Exercise task - Copy the stretch from the line containing "The image size" through the line containing "pyautogui.click(x=699, y=287)" word for word, leaving the pictures out of your answer.

Supplied records -
________________________________________

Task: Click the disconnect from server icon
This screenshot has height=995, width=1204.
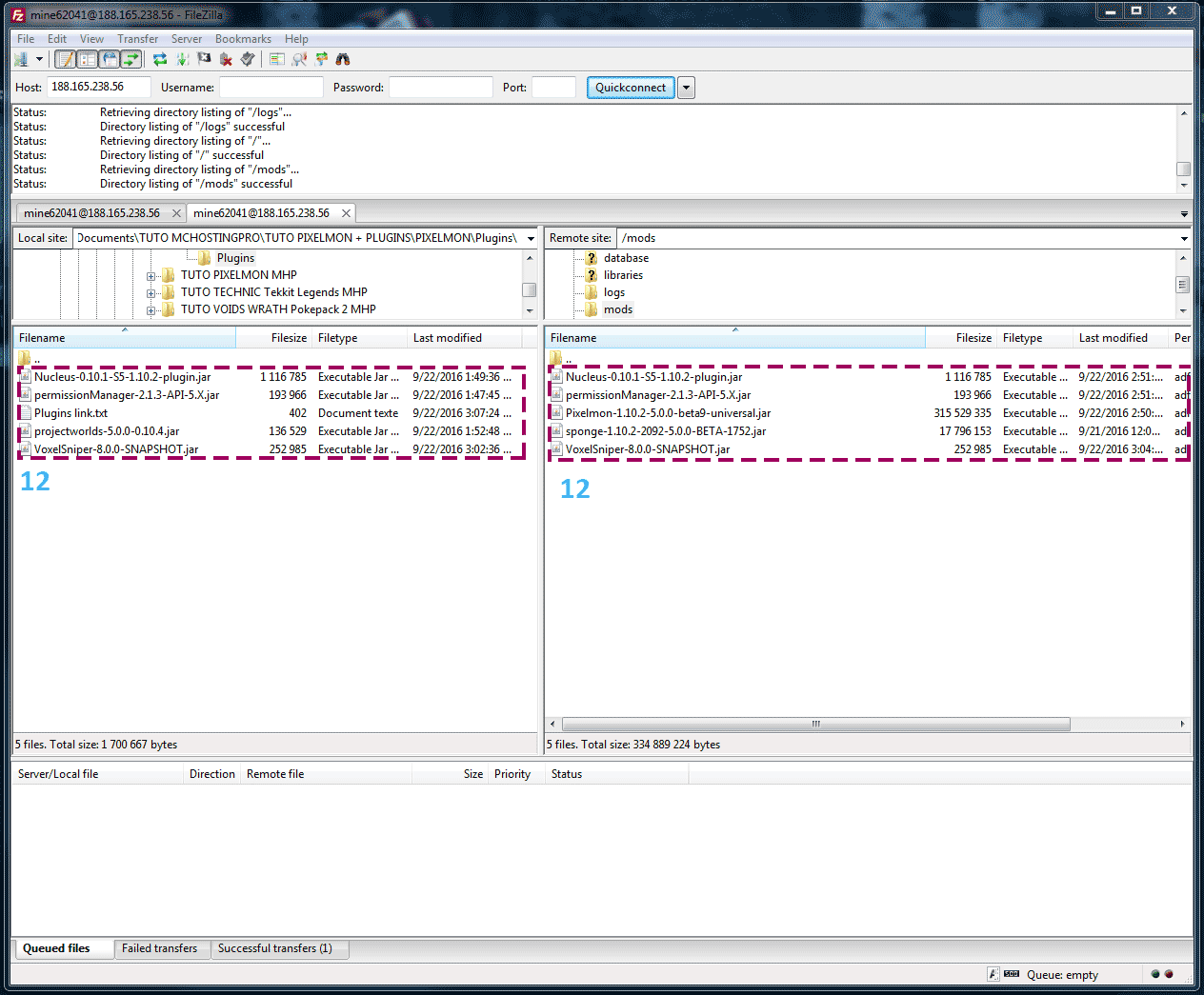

________________________________________

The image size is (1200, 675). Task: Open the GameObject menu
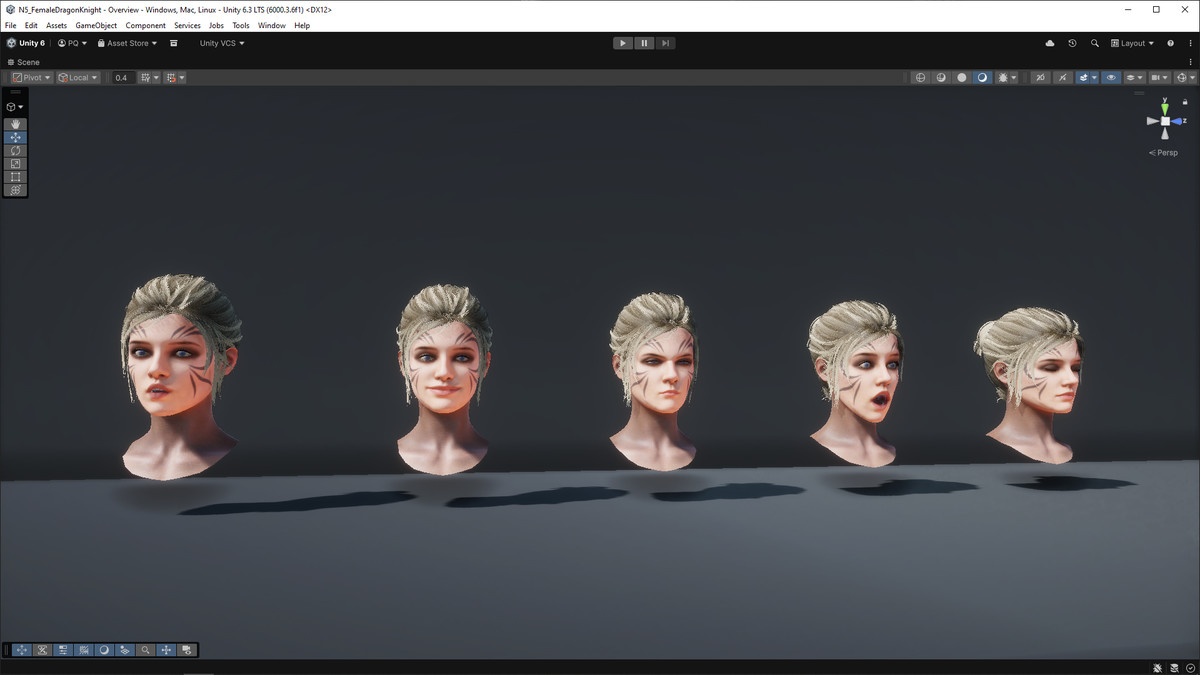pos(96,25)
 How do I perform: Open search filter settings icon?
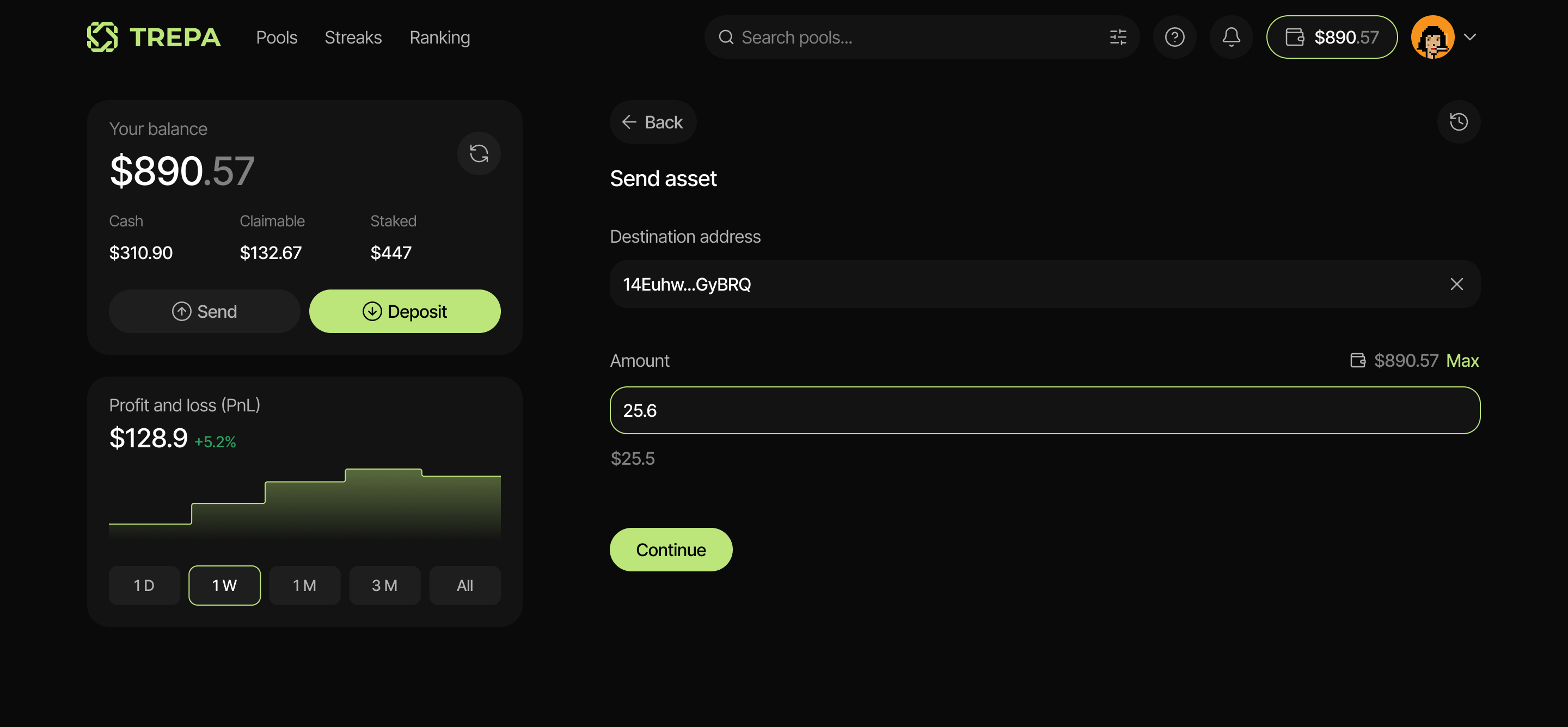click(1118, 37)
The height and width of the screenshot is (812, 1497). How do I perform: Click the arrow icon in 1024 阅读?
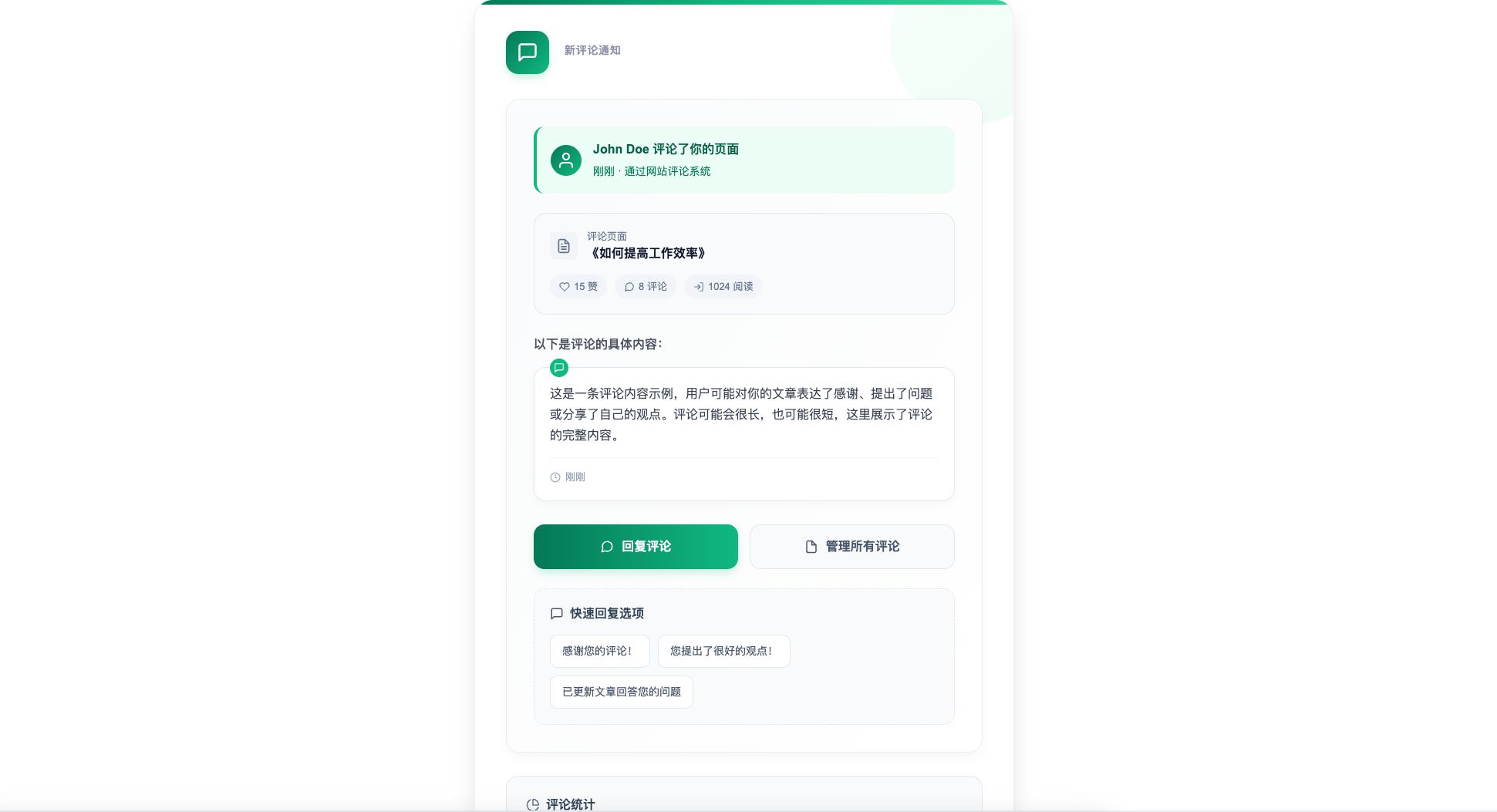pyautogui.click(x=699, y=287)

________________________________________

Exercise output -
The image size is (1200, 675). Task: Open the GameObject menu
pos(96,25)
 How do I perform: Open search filter settings icon?
click(1118, 37)
The height and width of the screenshot is (812, 1497). How do I perform: Click the arrow icon in 1024 阅读?
pyautogui.click(x=699, y=287)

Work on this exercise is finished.